TASK INPUT:
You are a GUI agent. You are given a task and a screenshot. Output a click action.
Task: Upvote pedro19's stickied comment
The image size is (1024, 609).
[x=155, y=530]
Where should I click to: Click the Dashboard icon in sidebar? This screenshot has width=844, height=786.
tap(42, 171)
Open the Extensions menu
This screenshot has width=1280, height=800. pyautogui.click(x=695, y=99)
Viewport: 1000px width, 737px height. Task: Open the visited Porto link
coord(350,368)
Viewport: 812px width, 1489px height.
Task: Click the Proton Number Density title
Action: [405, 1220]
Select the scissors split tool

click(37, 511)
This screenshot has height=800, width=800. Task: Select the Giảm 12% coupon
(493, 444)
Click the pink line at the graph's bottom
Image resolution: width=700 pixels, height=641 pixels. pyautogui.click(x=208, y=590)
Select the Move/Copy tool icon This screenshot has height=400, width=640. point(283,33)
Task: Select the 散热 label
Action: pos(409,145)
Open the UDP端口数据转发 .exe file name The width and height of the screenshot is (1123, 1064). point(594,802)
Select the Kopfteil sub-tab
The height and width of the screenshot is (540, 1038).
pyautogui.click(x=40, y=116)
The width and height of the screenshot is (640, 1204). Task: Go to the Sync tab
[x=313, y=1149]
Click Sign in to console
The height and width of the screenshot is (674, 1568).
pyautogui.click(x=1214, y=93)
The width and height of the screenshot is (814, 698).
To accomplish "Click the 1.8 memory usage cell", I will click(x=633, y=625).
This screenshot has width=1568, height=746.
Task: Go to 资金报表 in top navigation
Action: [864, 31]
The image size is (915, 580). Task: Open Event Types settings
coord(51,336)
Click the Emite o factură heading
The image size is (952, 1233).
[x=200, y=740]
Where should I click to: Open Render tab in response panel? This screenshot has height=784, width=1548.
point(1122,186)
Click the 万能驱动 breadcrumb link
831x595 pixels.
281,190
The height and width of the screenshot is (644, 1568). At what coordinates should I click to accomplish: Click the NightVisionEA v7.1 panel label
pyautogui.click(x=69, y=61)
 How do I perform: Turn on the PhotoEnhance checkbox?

WORK TO COMPLETE: Would you copy, unchanged, the stretch of the records above that begins at the line containing "The height and width of the screenshot is (540, 1038)." and ends at the line containing "The width and height of the screenshot is (814, 698).", and only that?

TASK SOLUTION:
The height and width of the screenshot is (540, 1038).
pyautogui.click(x=40, y=116)
The width and height of the screenshot is (640, 1204). Task: Go to the Sync tab
[x=313, y=1149]
Click Sign in to console
The height and width of the screenshot is (674, 1568).
pyautogui.click(x=1214, y=93)
The width and height of the screenshot is (814, 698).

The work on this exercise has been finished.